PROMPT:
Among the records below, find the lines with the word "Fire" and copy them.

RECORDS SUPPLIED:

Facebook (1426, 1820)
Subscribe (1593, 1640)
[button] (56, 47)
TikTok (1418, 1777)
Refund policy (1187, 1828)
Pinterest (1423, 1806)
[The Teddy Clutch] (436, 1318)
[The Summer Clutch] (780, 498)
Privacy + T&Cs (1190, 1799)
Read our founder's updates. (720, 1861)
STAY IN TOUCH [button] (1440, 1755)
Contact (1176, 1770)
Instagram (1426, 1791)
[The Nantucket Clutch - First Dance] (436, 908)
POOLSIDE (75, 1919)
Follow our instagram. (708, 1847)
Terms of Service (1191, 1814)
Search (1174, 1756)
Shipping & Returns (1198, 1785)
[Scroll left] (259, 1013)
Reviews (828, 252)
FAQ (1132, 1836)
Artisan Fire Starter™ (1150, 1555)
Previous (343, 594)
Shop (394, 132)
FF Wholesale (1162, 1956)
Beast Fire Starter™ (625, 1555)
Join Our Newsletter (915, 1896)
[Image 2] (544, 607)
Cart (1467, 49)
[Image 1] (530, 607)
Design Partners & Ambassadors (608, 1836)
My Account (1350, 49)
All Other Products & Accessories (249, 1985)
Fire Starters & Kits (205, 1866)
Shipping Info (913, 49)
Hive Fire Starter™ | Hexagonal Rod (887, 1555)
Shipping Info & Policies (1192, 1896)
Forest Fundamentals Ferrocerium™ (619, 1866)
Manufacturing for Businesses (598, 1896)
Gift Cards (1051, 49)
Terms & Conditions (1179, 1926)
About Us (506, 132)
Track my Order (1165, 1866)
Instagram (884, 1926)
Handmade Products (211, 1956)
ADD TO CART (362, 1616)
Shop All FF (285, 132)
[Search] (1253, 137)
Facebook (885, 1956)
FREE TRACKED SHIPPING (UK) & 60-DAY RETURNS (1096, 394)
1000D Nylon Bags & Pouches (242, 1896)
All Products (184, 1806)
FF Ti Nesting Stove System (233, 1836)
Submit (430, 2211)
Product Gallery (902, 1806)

SOLVED PROBLEM:
Artisan Fire Starter™ (1150, 1555)
Beast Fire Starter™ (625, 1555)
Fire Starters & Kits (205, 1866)
Hive Fire Starter™ | Hexagonal Rod (887, 1555)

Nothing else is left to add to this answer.